December 2019 - Bangor

Our recent run of cold and wintry weather cleared just in time for us to enjoy our (brought forward) Xmas outing on 8 December.  This walk is via private property, so access needs to be booked via Bangor winery, a key picked up to get through a locked gate and a fee of $10 per person paid.  Bob organised all this for us, and we gathered in the carpark of Bangor winery at 10.30am, relishing a beautiful early summer's day.  We let the restaurant know when we were due back so they could set up a table for us :)

We redistributed ourselves into three cars for the drive to the start of the Bangor walk.  Kat had done the walk a couple of times before and knew that the dirt road is a little pot-holey, so we decided to leave our low wheel base town cars in the carpark.   It takes about 45 minutes to drive through the farm and various gates to the start point of our walk (the first gate is locked and at last three others need to be opened and closed behind us).

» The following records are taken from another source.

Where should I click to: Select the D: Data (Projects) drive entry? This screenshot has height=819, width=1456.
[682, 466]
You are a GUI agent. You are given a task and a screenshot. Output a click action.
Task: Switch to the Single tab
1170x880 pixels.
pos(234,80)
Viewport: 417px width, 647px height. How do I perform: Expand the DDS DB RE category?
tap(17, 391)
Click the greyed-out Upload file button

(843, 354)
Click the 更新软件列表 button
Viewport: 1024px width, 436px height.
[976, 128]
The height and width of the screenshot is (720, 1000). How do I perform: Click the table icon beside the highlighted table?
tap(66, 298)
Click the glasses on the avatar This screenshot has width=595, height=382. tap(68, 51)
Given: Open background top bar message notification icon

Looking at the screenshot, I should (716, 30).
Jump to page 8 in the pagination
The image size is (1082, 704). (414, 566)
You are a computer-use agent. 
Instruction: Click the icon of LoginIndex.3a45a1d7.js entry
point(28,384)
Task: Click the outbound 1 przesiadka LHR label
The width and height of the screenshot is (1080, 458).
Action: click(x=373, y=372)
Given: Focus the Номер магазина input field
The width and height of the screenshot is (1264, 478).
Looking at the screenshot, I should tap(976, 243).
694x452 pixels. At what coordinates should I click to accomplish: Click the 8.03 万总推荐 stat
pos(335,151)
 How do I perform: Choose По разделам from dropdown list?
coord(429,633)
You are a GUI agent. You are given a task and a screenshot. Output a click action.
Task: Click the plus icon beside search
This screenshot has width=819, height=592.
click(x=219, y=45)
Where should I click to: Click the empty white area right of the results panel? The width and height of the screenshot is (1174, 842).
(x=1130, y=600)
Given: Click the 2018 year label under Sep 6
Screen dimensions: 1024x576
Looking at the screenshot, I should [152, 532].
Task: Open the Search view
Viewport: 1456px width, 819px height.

The slow drive along Blackman Bay Road, through the lazy sheep paddocks and dry coastal bushland was a perfect way to slow down in preparation for this coastal walk.  The road skirts the Blackman Rivulet Marine Conservation Area, and it is plain to see that the owners, the Dunbabin family, have taken some care to protect the natural values of the area.

Taking it easy on a country road

We were lucky that Kat could be our guide, as there was no signage or clear direction marking anywhere.  Of course the owners know this place inside out and don't need signs!  First we drove to Lagoon Bay (just to the right of the blue dot on the map), just to take a look. There's an idyllic little camping spot there, with toilet and firewood supply, and a beautiful safe beach.  We were blown away by the clear air and unspoiled beauty.

Bull kelp at Lagoon Bay - Robert

Lagoon Bay
Then we drove back to find the tiny spot (the blue dot on the map) where the cars could pull off the road, and we commenced our walk to the Monument at 11.40am.   The trail is very easygoing, mostly well cleared and with very little in the way of hills.  

All smiles at the beginning.

There is a turn off the cleared path to the left, not well marked, with a fence to hop over, to get to North Bay.

What's the best method?
North Bay was pristine and serene, with a soaring sky.  

We saw some plovers nesting, a couple of Sea Eagles enjoying the thermals, tiny Visscher Island (a bird and seal colony) at the edge of the bay, and Maria Island off in the distance to the north.  A couple of little boats were out fishing, and we were spotted by a couple of sightseeing small planes (and later on a Hercules making circles for unexplained reasons).

Who'd want to be anywhere else?

Looking north

A scallop was here, by Kat

A pair of Sea Eagles were enjoying the day too

Shells, by Robert
Looking back, by Warren

At the far end of the beach we sat down for a snack before climbing a small headland to meander around to the next little bay, called Tasman Bay.  

Looking north, Maria Island
Of course it is called Tasman Bay because Abel Janz Tasman stopped here with his ship and landed, in 1642.  There is a monument to prove it.

Modern adventurers considering old exploits

The Monument

At this spot the expedition under Abel Jansz Tasman being the first white people to set foot on Tasmanian soil planted the Dutch flag on December 3rd 1642 as a memorial to posterity and to the inhabitants of this country.  This stone was erected by the Royal Society of Tasmania 1923.

1.20pm seemed like a good time for lunch, on the rocky beach of Tasman Bay, which is a private looking little semi-lagoon with a half submerged rock reef across its mouth.  
Tasman Bay, 377 years after Tasman stopped by
It was a bit of a challenge finding a spot to perch on the round rocks, but at least they were smooth!

Has anyone brought a cushion?
The weather remained kind to us as we backtracked along the route, poured ourselves into the cars and returned to Bangor winery at about 3.45pm for refreshments. 

The return along North Bay
So this walk is approximately 3 hrs return, plus 30 minutes for lunch, and a 45 minute drive each way.

It was a fabulous day out with good friends. We all felt grateful for being so easily able to experience these stunning and isolated natural areas.  Private ownership of land in this case is ensuring protection and solitude.

Planning for walks in 2020 is well underway!